**Task brief:** Without changing anything, reproduce every record below.

========

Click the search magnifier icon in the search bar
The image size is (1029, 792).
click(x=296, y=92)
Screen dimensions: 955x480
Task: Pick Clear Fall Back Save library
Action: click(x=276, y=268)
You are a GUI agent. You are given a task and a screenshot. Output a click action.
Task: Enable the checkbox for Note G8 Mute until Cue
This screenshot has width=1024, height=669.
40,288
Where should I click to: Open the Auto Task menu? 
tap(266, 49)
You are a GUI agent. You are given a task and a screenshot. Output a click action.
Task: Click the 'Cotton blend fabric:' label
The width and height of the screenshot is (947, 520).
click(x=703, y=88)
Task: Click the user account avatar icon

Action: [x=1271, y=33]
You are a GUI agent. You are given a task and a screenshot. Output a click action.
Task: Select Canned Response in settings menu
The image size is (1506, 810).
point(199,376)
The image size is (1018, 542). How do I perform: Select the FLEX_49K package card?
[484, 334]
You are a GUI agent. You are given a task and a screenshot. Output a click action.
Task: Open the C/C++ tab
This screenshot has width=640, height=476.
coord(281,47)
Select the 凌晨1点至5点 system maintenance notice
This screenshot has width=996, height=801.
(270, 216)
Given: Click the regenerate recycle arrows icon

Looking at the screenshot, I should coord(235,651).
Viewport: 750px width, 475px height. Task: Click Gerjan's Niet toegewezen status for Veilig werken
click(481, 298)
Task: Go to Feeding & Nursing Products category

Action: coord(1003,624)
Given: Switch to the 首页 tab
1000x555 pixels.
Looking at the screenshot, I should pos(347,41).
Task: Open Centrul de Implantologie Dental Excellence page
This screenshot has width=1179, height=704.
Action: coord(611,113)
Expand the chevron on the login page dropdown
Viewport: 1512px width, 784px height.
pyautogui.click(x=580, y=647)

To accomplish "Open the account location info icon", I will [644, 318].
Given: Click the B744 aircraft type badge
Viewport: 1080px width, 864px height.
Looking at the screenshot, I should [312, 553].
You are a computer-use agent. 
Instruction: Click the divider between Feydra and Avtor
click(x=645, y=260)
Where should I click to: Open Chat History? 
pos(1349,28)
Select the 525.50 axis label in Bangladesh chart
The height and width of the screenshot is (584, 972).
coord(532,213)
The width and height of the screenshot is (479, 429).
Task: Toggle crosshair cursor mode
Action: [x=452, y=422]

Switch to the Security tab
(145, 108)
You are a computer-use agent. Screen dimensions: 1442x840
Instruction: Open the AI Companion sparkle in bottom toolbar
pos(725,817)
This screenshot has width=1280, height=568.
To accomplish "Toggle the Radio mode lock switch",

========

**Written answer:**
Click the search magnifier icon in the search bar
The image size is (1029, 792).
click(x=296, y=92)
Screen dimensions: 955x480
Task: Pick Clear Fall Back Save library
Action: click(x=276, y=268)
You are a GUI agent. You are given a task and a screenshot. Output a click action.
Task: Enable the checkbox for Note G8 Mute until Cue
This screenshot has width=1024, height=669.
40,288
Where should I click to: Open the Auto Task menu? 
tap(266, 49)
You are a GUI agent. You are given a task and a screenshot. Output a click action.
Task: Click the 'Cotton blend fabric:' label
The width and height of the screenshot is (947, 520).
click(x=703, y=88)
Task: Click the user account avatar icon

Action: [x=1271, y=33]
You are a GUI agent. You are given a task and a screenshot. Output a click action.
Task: Select Canned Response in settings menu
The image size is (1506, 810).
point(199,376)
The image size is (1018, 542). How do I perform: Select the FLEX_49K package card?
[484, 334]
You are a GUI agent. You are given a task and a screenshot. Output a click action.
Task: Open the C/C++ tab
This screenshot has width=640, height=476.
coord(281,47)
Select the 凌晨1点至5点 system maintenance notice
This screenshot has width=996, height=801.
(270, 216)
Given: Click the regenerate recycle arrows icon

Looking at the screenshot, I should coord(235,651).
Viewport: 750px width, 475px height. Task: Click Gerjan's Niet toegewezen status for Veilig werken
click(481, 298)
Task: Go to Feeding & Nursing Products category

Action: coord(1003,624)
Given: Switch to the 首页 tab
1000x555 pixels.
Looking at the screenshot, I should pos(347,41).
Task: Open Centrul de Implantologie Dental Excellence page
This screenshot has width=1179, height=704.
Action: coord(611,113)
Expand the chevron on the login page dropdown
Viewport: 1512px width, 784px height.
pyautogui.click(x=580, y=647)

To accomplish "Open the account location info icon", I will [644, 318].
Given: Click the B744 aircraft type badge
Viewport: 1080px width, 864px height.
Looking at the screenshot, I should [312, 553].
You are a computer-use agent. 
Instruction: Click the divider between Feydra and Avtor
click(x=645, y=260)
Where should I click to: Open Chat History? 
pos(1349,28)
Select the 525.50 axis label in Bangladesh chart
The height and width of the screenshot is (584, 972).
coord(532,213)
The width and height of the screenshot is (479, 429).
Task: Toggle crosshair cursor mode
Action: [x=452, y=422]

Switch to the Security tab
(145, 108)
You are a computer-use agent. Screen dimensions: 1442x840
Instruction: Open the AI Companion sparkle in bottom toolbar
pos(725,817)
This screenshot has width=1280, height=568.
To accomplish "Toggle the Radio mode lock switch",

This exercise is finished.